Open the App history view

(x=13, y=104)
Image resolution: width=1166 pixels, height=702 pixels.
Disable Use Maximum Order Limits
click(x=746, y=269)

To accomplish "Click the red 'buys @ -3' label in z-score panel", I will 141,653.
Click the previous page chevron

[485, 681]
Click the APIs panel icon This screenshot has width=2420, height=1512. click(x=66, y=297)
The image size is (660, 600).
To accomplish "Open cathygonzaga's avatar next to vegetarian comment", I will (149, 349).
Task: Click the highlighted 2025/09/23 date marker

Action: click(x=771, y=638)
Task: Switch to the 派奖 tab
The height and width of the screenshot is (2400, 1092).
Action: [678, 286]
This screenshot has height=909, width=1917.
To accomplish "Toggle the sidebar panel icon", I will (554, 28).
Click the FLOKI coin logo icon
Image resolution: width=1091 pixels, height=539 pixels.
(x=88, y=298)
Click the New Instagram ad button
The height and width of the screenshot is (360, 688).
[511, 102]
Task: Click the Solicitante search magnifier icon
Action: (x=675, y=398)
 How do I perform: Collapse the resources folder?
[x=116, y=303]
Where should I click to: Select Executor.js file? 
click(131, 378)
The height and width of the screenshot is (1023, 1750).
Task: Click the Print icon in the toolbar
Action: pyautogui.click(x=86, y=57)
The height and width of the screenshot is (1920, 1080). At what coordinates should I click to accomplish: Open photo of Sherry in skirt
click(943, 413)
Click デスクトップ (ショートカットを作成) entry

• [PROBLEM DESCRIPTION]
Copy out each line in the listing that has the word "This".

• [ANSWER TO THE PROBLEM]
Click the APIs panel icon This screenshot has width=2420, height=1512. click(x=66, y=297)
This screenshot has height=909, width=1917.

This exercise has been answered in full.